Adaptive Traffic Signal Control
For the past several years, as part of the Traffic21 initiative at CMU, we have been working on real-time optimization of traffic flows in urban environments. This focus has led to the development of an adaptive traffic signal control system called SURTRAC (Scalable Urban TRAffic Control). Surtrac was first pilot-tested on a 9-intersection traffic network in the East Liberty neighborhood of Pittsburgh in June 2012, achieving reductions of 25% in travel times, 40% in wait times and 20% in emissions. This deployment has since been expanded several times and SURTRAC currently controls a network of 50 intersections in the Pittsburgh East End. Our current research has three broad themes: (1) sensing and optimization of multi-modal traffic flows, (2) integration of real-time adaptive signal control with emerging connected vehicle technology, and (3) self-monitoring and prediction of traffic congestion via ubiquitous low-cost sensing.
Dynamic Snow Plow Routing
Coming soon …
Global Mission Scheduling
As part of the Global Mission Scheduling (GMS) research and development project, funded by Air Mobility Command (AMC) through the sponsorship of the Air Force Research Laboratory (AFRL), we are developing scheduling algorithms to support human planners in their effort to efficiently allocate resources to airlift requirements. The GMS scheduler relies on incremental constraint-based search and optimization procedures to generate, extend and revise detailed schedules for the airlift requirement missions. The scheduler is integrated with complex visualizations of the overall mission plan (implemented by Raytheon BBN Technologies), to assist the human user in making decisions related to mission itinerary, resource allocation, and mission chaining.
Market-Based Task Allocation on RF Devices
As part of the DARPA RadioMap program, we are developing a market-based, distributed approach to allocating application tasks to Radio Frequency (RF) devices in dynamic and uncertain environments. The focus of RadioMap is to increase RF situational awareness by employing a heterogeneous sensor network, whose constituent devices include RF receiver/transmitters deployed for other purposes such as tactical radios, using an approach that facilitates extension of the network to incorporate additional device types and to support additional Electronic Warfare/Intelligence, Surveillance and Reconnaissance (EW/ISR) applications. Specifically, we are developing the Task Manager component of the MARTI system, which is a middleware layer that allows applications to task RF devices within the given constraints of the primary missions running on the devices. The key technical ideas in this research are the use of task templates to encode the structure, constraints and allocation strategies of various RF tasks, and the development of generalized distributed, market-based task assignment and coordination strategies.
Real-Time Scheduling of ACCESS Paratransit Transportation
The goal of this project is to increase the effectiveness of paratransit service providers in managing daily operations through the development and deployment of dynamic, real-time scheduling technology. We focus specifically on the daily operations problem faced by the service providers of ACCESS Transportation Systems, the largest paratransit organization in the Southwestern Pennsylvania Region. The core dynamic paratransit scheduling capabilities provide for maintaining situational awareness of the states of current and future trips, for detecting when trips are in jeopardy, and for generating options for rerouting trips in order to improve service. This technology provides a basis for significantly improving customer quality of service, while simultaneously decreasing provider costs and providing the opportunity to offer expanded same-day request service.
Cross-Domain Mission Planning
As part of the Synchronized Constraint-based Optimization, Repair, and Assembly (SCORA) project and in concert with BAE Systems and Securboration, Inc., we are developing algorithms to compute the best plan options that satisfy the desired effects in a distributed, collaborative enterprise.
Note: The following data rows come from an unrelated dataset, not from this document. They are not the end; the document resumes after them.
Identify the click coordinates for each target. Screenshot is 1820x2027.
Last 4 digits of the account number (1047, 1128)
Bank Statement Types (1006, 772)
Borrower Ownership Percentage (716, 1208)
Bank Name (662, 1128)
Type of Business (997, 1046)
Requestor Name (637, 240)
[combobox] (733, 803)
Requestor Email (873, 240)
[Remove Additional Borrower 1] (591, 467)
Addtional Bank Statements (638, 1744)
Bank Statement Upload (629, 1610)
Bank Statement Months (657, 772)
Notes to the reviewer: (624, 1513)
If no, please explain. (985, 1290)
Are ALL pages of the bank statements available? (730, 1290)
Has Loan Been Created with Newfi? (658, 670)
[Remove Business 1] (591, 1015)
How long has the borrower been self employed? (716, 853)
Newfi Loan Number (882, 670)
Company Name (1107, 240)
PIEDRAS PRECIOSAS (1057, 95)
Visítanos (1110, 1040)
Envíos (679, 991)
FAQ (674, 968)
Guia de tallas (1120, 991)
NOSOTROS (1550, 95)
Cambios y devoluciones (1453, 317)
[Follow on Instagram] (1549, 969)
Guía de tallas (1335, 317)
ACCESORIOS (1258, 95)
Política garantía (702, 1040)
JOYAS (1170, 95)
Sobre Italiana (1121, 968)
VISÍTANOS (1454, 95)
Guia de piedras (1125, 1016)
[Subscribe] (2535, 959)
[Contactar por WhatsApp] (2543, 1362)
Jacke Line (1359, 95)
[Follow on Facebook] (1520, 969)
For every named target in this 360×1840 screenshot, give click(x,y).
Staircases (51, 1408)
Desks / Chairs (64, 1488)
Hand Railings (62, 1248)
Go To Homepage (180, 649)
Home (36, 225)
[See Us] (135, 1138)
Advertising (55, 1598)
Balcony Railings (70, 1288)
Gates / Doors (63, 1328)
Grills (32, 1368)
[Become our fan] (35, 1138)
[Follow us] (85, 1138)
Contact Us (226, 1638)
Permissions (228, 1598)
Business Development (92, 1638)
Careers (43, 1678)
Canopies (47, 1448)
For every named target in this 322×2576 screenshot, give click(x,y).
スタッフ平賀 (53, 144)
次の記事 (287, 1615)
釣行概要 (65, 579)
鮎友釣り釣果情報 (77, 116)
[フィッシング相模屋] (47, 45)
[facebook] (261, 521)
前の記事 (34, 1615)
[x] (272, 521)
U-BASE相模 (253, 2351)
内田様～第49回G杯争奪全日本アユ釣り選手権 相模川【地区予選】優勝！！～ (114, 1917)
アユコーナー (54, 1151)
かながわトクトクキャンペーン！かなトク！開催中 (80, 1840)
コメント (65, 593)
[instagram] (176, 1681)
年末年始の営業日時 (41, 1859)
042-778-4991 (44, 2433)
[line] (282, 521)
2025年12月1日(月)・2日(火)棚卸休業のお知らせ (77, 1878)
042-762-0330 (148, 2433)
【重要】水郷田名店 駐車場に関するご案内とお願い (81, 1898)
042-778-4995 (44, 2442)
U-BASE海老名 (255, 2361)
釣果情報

Specifically, we are developing the Synchronized Mission Optimization Service (SMOS) module. The goal of this module is to provide coarse-level joint planning of air, cyber and space missions, by allocating requests to domain planners such that joint effects are optimized and inter-dependent mission requests are synchronized. We are employing an ensemble of search and optimization techniques that rely on a core constraint management infrastructure and on an incremental, constraint-based plan generator. We leverage iIterative repair procedures and incremental constraint-based search to provide powerful mechanisms for building the synchronized mission plans and for manipulating the dynamic constraints that shape them.